Assignment
Look through the entries below and report every line that has "القادمة".

Data extracts
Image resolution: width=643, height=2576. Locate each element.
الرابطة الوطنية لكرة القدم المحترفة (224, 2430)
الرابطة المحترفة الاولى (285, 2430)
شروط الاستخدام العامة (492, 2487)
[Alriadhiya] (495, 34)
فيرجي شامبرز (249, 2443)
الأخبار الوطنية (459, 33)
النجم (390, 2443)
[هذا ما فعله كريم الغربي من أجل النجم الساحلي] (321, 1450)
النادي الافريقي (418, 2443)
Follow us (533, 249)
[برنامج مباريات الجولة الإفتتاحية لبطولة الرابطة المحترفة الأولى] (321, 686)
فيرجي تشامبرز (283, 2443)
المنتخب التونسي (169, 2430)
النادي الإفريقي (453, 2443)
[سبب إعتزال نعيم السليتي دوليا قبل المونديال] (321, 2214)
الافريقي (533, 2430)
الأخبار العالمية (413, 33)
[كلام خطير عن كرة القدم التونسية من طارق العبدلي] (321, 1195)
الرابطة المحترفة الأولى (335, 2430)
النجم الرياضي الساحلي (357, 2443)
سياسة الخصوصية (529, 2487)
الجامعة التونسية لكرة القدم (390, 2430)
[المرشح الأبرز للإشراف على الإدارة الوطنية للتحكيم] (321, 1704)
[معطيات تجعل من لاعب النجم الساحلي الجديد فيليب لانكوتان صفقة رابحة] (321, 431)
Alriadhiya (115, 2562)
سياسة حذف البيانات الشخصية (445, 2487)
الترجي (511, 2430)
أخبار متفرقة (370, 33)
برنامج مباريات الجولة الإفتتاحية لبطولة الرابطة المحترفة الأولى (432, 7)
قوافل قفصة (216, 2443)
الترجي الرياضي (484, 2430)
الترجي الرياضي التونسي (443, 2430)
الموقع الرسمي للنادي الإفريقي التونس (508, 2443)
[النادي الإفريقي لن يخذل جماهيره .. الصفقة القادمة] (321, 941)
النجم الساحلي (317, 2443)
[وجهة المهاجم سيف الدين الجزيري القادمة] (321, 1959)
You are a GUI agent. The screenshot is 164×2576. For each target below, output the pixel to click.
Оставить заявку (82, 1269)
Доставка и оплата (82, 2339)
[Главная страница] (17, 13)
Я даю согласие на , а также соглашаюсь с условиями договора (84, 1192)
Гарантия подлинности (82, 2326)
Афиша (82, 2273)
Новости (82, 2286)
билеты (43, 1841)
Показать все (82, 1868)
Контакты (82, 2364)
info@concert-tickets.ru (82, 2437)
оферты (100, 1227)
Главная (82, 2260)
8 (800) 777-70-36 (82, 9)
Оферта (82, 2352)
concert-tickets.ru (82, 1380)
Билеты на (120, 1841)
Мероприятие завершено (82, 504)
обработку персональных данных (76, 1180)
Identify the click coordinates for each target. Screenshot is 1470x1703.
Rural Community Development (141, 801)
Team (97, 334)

Solution to the exercise
[النادي الإفريقي لن يخذل جماهيره .. الصفقة القادمة] (321, 941)
[وجهة المهاجم سيف الدين الجزيري القادمة] (321, 1959)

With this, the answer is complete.